Hannah Arendt

Crítica de Marcelo Stiletano - La Nación

Pensamiento y acción

Entre los muchos méritos que tiene este arriesgado, laborioso y comprometido acercamiento a la vida de Hannah Arendt, tal vez el mayor haya sido el de hacer llanos y comprensibles para el gran público algunos de los grandes dilemas morales que atraviesan el pensamiento y la acción de la extraordinaria intelectual alemana.

Semejante desafío forzó a Margarethe Von Trotta a hacer alguna mínima concesión: ciertas precisas situaciones no superan los límites del esquematismo y hay personajes que pueden estar retratados con algún trazo superficial. Pero no hay aquí voluntad didáctica ni espíritu de simplificación. Es muy posible, en cambio, que quien salga del cine lo haga dispuesto a indagar un poco más sobre los motivos que llevaron a Arendt a ir un poco más lejos que sus contemporáneos y hacerse preguntas que descolocaron a buena parte de los intelectuales de su tiempo.

Von Trotta parece haber comprendido a la perfección que cualquier acercamiento riguroso a Arendt se impone desde el pensamiento, y por eso se esforzó (con la invalorable ayuda de su intérprete en la pantalla, Barbara Sukowa) por encontrar la forma cinematográfica más adecuada de auscultar lo que pasa por la cabeza de una intelectual siempre dispuesta a correr riesgos por su renuencia (y renuncia) permanente al pensamiento rígido, inmóvil, inflexible.

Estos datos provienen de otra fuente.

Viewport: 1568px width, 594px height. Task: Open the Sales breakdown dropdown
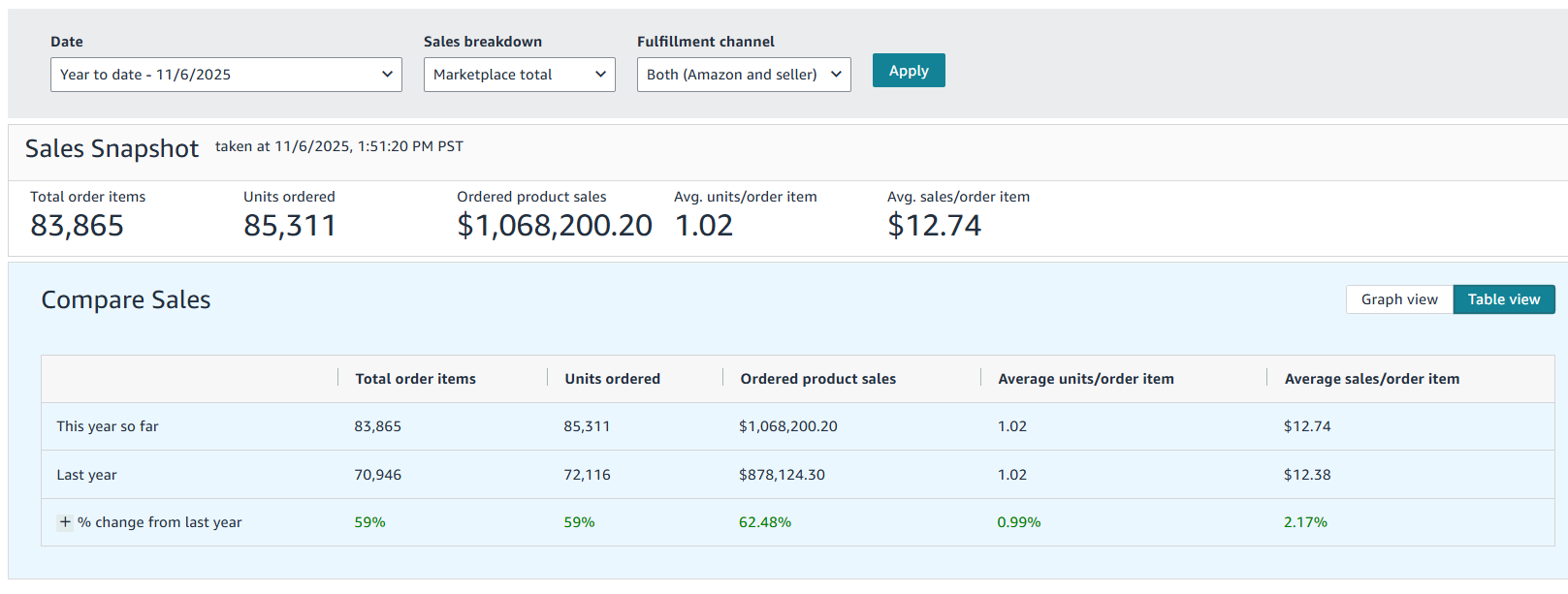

Esa voluntad aparece en los dos episodios elegidos por Von Trotta para marcar a fuego este atípico retrato fílmico. El primero es el juicio a Adolf Eichmann en Jerusalén, que Arendt siguió para la revista The New Yorker, del cual surgió tal vez su definición más famosa y controvertida ("La banalidad del mal", conocida en 1963).

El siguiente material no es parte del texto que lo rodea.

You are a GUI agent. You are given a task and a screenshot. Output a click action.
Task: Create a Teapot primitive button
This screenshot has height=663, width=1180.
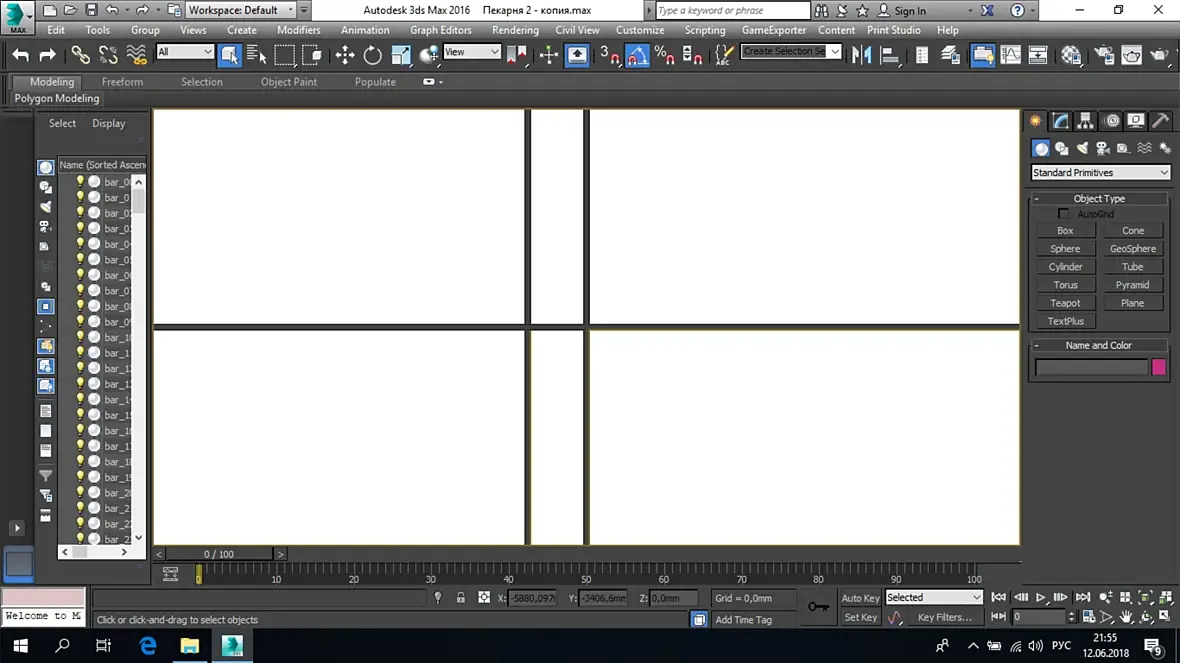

El resonante episodio (recreado aquí con un admirable juego escénico entre el escenario ficticio de la trastienda y el auténtico testimonio de Eichmann mediante imágenes de archivo) rompió para siempre el fecundo vínculo que Arendt mantenía con gran parte de la comunidad intelectual judía de su tiempo, que jamás perdonó lo que entendió como una virtual exculpación de las responsabilidades de Eichmann en los espantosos crímenes del régimen nazi.

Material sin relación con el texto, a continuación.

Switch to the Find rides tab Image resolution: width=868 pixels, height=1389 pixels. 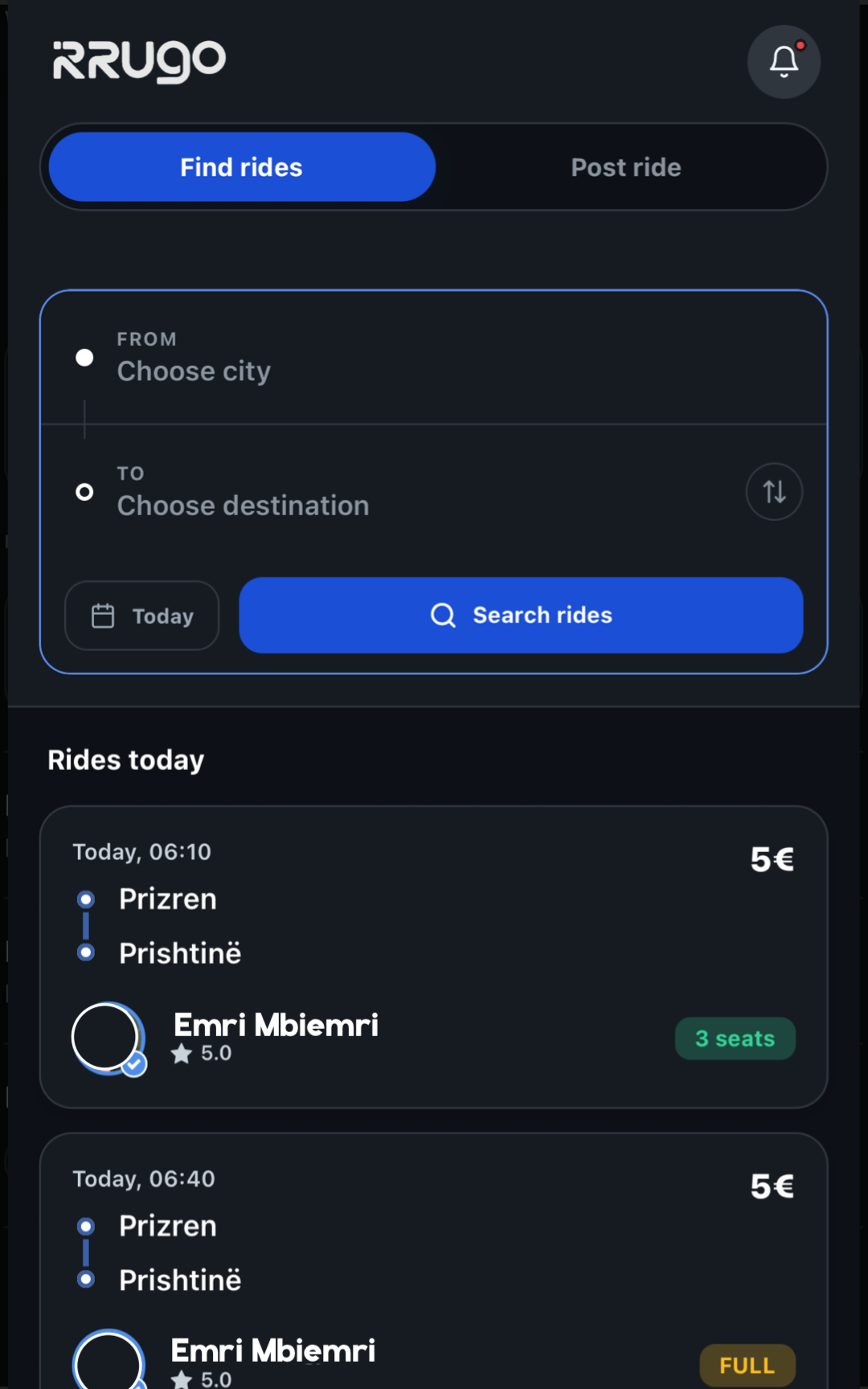(242, 167)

El segundo, presentado mediante sucesivos flashbacks, resulta otra fuente de tensión muy bien aprovechada en el relato: el romance clandestino que Arendt mantuvo a partir de 1924 con Martin Heidegger (Klaus Pohl), marcado por diferencias casi irreconciliables desde el momento en que ella era judía y él, un extraordinario filósofo que miró con simpatía al nazismo en los albores de ese movimiento.

Todo ese complejo entramado de interrogantes existenciales recorre la figura de Arendt, pero desde allí (y aquí radica el gran logro de Von Trotta) se contagia al espectador, que acompaña y sobre todo comprende a la protagonista cuando aparece sumida en largas cavilaciones y en los momentos en que resuelve pasar a la acción, encontrando a cada paso rechazos e incomprensiones, con la honrosa excepción de la incansable Mary McCarthy (Janet McTeer, notable), su mano derecha durante los años que pasó en los Estados Unidos.

Esta etapa norteamericana, precisamente, es la que Von Trotta elige para exhibir la rica vida intelectual y personal de Arendt. En ese mundo de aulas, campus, libros, debates y clases magistrales magníficamente recreado en todos sus detalles desde la dirección artística de Volker Schäfer, la intelectual alemana desarrolla algunas de sus grandes ideas y las defiende ante sus detractores de un modo que no deja indiferentes a los interlocutores de su tiempo y a la vez interpela con fuerza al espectador de hoy. Nada de lo que se ve en Hannah Arendt nos resulta ajeno o superado por el tiempo, con una sola excepción: todo, absolutamente todo, se piensa y se dice con el infaltable acompañamiento de un cigarrillo.